ちゃんと論じる用意はないが、この議論を聞くうちに思うことはある。

ヘイトスピーチに「刑事規制必要」…伊藤和子氏

この記事は、さわりだけということであまりに簡単すぎるが、伊藤弁護士と山田健太・専修大教授との方法論の違いが浮かび上がっていると評価できる。

伊藤氏は「人権侵害を伴うものであれば、刑事規制が必要。包括的な人種差別禁止法を作り、明確に犯罪だとメッセージを発することは大事だ。抑止力につながる」と指摘。
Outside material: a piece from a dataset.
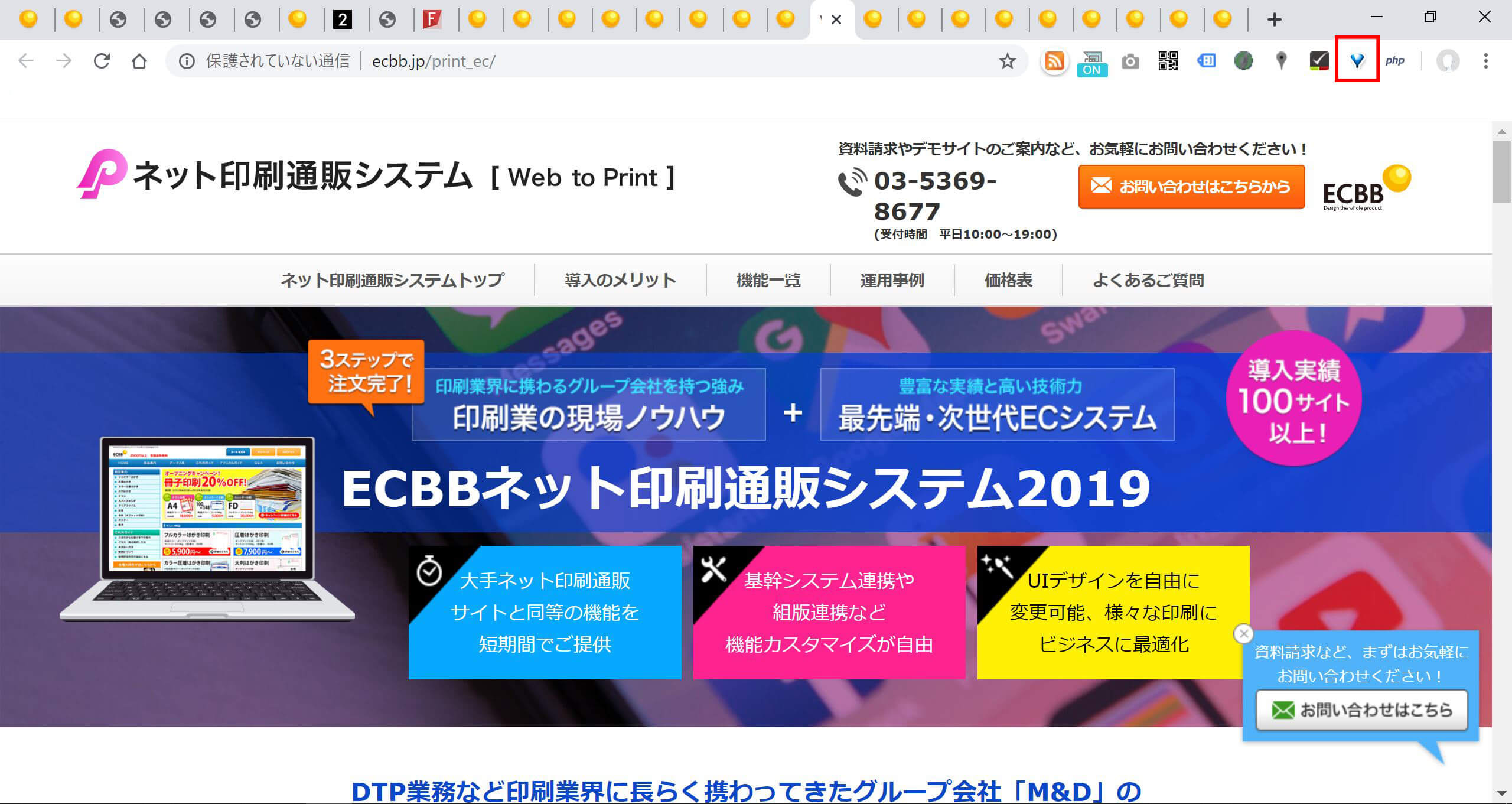Viewport: 1512px width, 804px height.
Task: Go to the browser home page
Action: [139, 61]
一方、山田氏は「差別表現かどうかの境目はあいまい。規制に歯止めがかからなくなる。法規制の前に、教育や救済機関の整備などで、当事者を救うことが大事だ」と述べた。

この両者の真意はこの記事だけでは分からないが、特に外国人差別と排撃を旨としている、いわゆる在特会らのヘイトスピーチを念頭に置くと、これを是としないという点では一致しているようにも思える。
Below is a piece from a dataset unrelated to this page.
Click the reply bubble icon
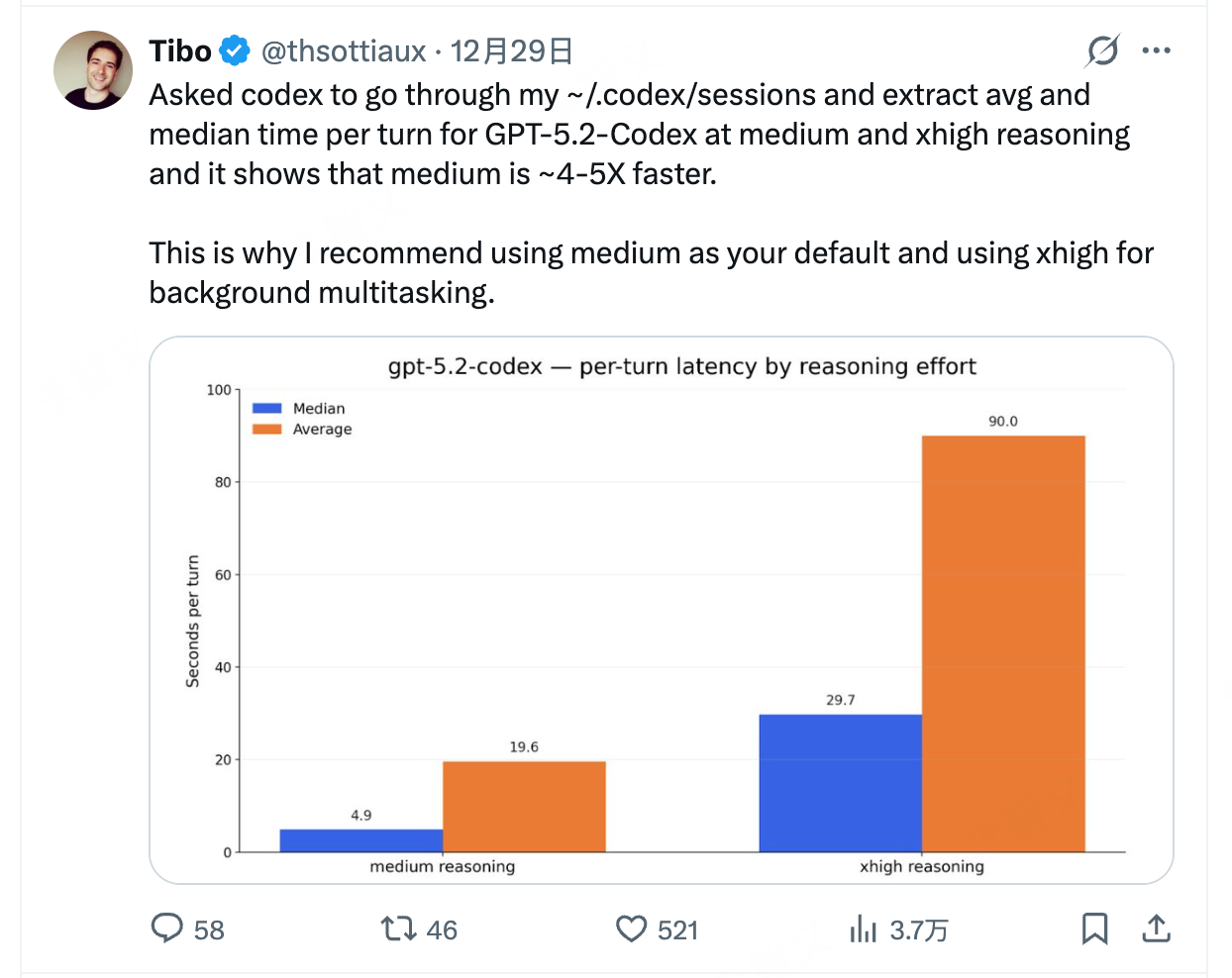click(x=167, y=929)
議論の焦点は、規制の矛先が上記のような差別言論行為にとどまらず、特に時の政権にとって不都合な言論一般に広がるのではないかという懸念と、そのような懸念にも関わらず表現行為を規制する法律を作るべき状況にあるのかどうかという評価に関わる。

私も右寄りの匂いの方々からヘイトスピーチだと言われることがある。とりわけ、ネトウヨないしネトウヨまがいの言動を首相やその側近が行うのを非難するときは、それこそがヘイトスピーチだみたいなことを書くものが現れる。
同様の非難は、例えば公務員の秘密保護を強化するようにと指示した民主党政権下の仙谷由人官房長官を取り上げた時もないではなかったが、とりわけ安倍首相やその側近、ネオナチともお付き合いのある閣僚たちなどに対する非難には、それこそヘイトスピーチ的な批判が来る。
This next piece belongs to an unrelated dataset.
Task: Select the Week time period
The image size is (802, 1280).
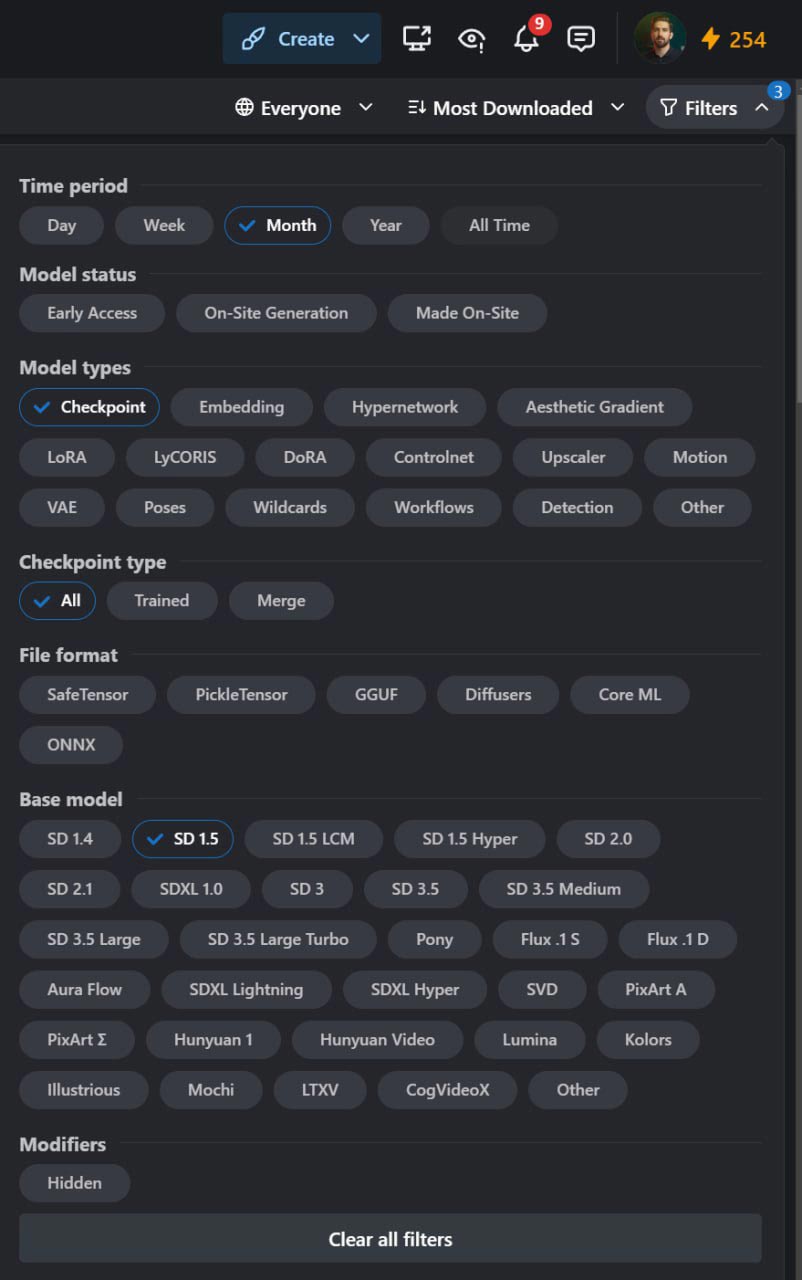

このようにヘイトスピーチという言葉は、現在恣意的に用いられ、先に言ったものが勝ちみたいな状況でさえある。下手な法規制は危ないというのも十分な理由がある。

しかし、他方で、今問題となっている外国人差別・排除のデモが表現の自由として認められる範囲を逸脱していることも確かで、放置して良いとは思わない。原則として言論には言論で立ち向かうべき(下村文科相)なのは確かだが、下記のような言動にどんな反論が可能なのか?

例えば、京都朝鮮学校襲撃事件では、2009年12月に在特会及び「主権回復を目指す会」の会員等11名が京都朝鮮第一初級学校の校門に押しかけ、「北朝鮮のスパイ養成機関」「密入国の子孫やないか」「お前ら、うんこ食っとけ」「ちょんこ」「キムチく さい」など差別的な言辞を弄した。校内には約150人の生徒がいたが、恐怖で泣き出す者が続出して、授業の継続が妨げられた。その後も計3回にわたり、在特会等数十人が同校周辺でデモを行い、差別的言辞を叫んだ。3回とも警察が校門へ来たが、犯罪行為を黙認した。
(出典:Human Rights Now『在日コリアンに対するヘイト・スピーチ被害実態調査報告書』

この種の罵詈雑言に対して、言論でもって反論することなど、虚しいばかりであり、意味がない。

そうなると、限界領域における濫用の危険は警戒する必要が十分にあるとしても、なお、法的規制の必要性は高いと思う。
もともと、わいせつ表現とか、名誉毀損とか、表現の自由の枠外にあるとして民事のみならず刑事法でも規制されているが、それらに比べて差別の扇動が保護されるべきとの価値判断もおかしなことである。

そこでどんな内容の法規制が良いのかという話にすすべきだし、その際は、国際人権法上の諸概念を基礎とするのがよいのであろう。例えば人種差別撤廃条約4条の以下のような規定が参考になる。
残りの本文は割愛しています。